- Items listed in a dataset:
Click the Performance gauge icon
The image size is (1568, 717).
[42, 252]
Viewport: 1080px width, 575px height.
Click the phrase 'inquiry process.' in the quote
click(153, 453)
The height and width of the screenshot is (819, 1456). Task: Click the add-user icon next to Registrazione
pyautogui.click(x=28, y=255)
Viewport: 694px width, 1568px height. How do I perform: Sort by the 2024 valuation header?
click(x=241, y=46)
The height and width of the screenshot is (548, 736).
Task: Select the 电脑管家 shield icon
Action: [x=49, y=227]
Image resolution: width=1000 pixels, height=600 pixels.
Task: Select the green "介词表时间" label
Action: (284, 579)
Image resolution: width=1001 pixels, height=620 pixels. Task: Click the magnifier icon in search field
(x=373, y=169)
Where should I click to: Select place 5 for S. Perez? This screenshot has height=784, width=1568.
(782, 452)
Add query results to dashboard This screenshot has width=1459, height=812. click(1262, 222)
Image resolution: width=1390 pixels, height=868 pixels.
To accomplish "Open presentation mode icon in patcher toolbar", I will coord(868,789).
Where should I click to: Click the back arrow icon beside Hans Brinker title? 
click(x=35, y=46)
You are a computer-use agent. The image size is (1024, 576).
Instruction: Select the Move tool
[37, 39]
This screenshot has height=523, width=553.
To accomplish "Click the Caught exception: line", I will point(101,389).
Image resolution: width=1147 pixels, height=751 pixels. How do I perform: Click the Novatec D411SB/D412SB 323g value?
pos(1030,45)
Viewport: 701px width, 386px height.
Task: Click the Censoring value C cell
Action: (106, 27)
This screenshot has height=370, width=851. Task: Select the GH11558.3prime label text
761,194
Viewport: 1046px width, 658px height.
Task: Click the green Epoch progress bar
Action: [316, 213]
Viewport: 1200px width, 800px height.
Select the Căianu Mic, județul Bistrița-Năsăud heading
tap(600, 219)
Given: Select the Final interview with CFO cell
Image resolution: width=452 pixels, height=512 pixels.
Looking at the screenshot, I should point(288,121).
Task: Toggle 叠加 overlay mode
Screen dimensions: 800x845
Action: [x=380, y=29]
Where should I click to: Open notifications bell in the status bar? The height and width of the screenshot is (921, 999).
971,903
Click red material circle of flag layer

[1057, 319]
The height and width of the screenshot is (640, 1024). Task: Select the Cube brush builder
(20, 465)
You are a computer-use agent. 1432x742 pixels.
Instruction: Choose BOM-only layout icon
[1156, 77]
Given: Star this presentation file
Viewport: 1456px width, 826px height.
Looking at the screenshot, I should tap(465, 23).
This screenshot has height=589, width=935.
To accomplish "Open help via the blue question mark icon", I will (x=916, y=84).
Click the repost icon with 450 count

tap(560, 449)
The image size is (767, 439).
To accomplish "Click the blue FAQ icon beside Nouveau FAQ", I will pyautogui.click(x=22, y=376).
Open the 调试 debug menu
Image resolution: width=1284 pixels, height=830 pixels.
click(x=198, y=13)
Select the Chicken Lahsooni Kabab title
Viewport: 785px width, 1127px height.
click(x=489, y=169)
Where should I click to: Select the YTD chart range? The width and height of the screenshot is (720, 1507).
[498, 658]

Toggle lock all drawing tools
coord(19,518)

- TASK DIRECTIONS: All records shown above are to be given again verbatim.

- RESULT FOR THIS TASK:
Click the Performance gauge icon
The image size is (1568, 717).
[42, 252]
Viewport: 1080px width, 575px height.
Click the phrase 'inquiry process.' in the quote
click(153, 453)
The height and width of the screenshot is (819, 1456). Task: Click the add-user icon next to Registrazione
pyautogui.click(x=28, y=255)
Viewport: 694px width, 1568px height. How do I perform: Sort by the 2024 valuation header?
click(x=241, y=46)
The height and width of the screenshot is (548, 736).
Task: Select the 电脑管家 shield icon
Action: [x=49, y=227]
Image resolution: width=1000 pixels, height=600 pixels.
Task: Select the green "介词表时间" label
Action: (284, 579)
Image resolution: width=1001 pixels, height=620 pixels. Task: Click the magnifier icon in search field
(x=373, y=169)
Where should I click to: Select place 5 for S. Perez? This screenshot has height=784, width=1568.
(782, 452)
Add query results to dashboard This screenshot has width=1459, height=812. click(1262, 222)
Image resolution: width=1390 pixels, height=868 pixels.
To accomplish "Open presentation mode icon in patcher toolbar", I will coord(868,789).
Where should I click to: Click the back arrow icon beside Hans Brinker title? 
click(x=35, y=46)
You are a computer-use agent. The image size is (1024, 576).
Instruction: Select the Move tool
[37, 39]
This screenshot has height=523, width=553.
To accomplish "Click the Caught exception: line", I will point(101,389).
Image resolution: width=1147 pixels, height=751 pixels. How do I perform: Click the Novatec D411SB/D412SB 323g value?
pos(1030,45)
Viewport: 701px width, 386px height.
Task: Click the Censoring value C cell
Action: (106, 27)
This screenshot has height=370, width=851. Task: Select the GH11558.3prime label text
761,194
Viewport: 1046px width, 658px height.
Task: Click the green Epoch progress bar
Action: [316, 213]
Viewport: 1200px width, 800px height.
Select the Căianu Mic, județul Bistrița-Năsăud heading
tap(600, 219)
Given: Select the Final interview with CFO cell
Image resolution: width=452 pixels, height=512 pixels.
Looking at the screenshot, I should point(288,121).
Task: Toggle 叠加 overlay mode
Screen dimensions: 800x845
Action: [x=380, y=29]
Where should I click to: Open notifications bell in the status bar? The height and width of the screenshot is (921, 999).
971,903
Click red material circle of flag layer

[1057, 319]
The height and width of the screenshot is (640, 1024). Task: Select the Cube brush builder
(20, 465)
You are a computer-use agent. 1432x742 pixels.
Instruction: Choose BOM-only layout icon
[1156, 77]
Given: Star this presentation file
Viewport: 1456px width, 826px height.
Looking at the screenshot, I should tap(465, 23).
This screenshot has height=589, width=935.
To accomplish "Open help via the blue question mark icon", I will (x=916, y=84).
Click the repost icon with 450 count

tap(560, 449)
The image size is (767, 439).
To accomplish "Click the blue FAQ icon beside Nouveau FAQ", I will pyautogui.click(x=22, y=376).
Open the 调试 debug menu
Image resolution: width=1284 pixels, height=830 pixels.
click(x=198, y=13)
Select the Chicken Lahsooni Kabab title
Viewport: 785px width, 1127px height.
click(x=489, y=169)
Where should I click to: Select the YTD chart range? The width and height of the screenshot is (720, 1507).
[498, 658]

Toggle lock all drawing tools
coord(19,518)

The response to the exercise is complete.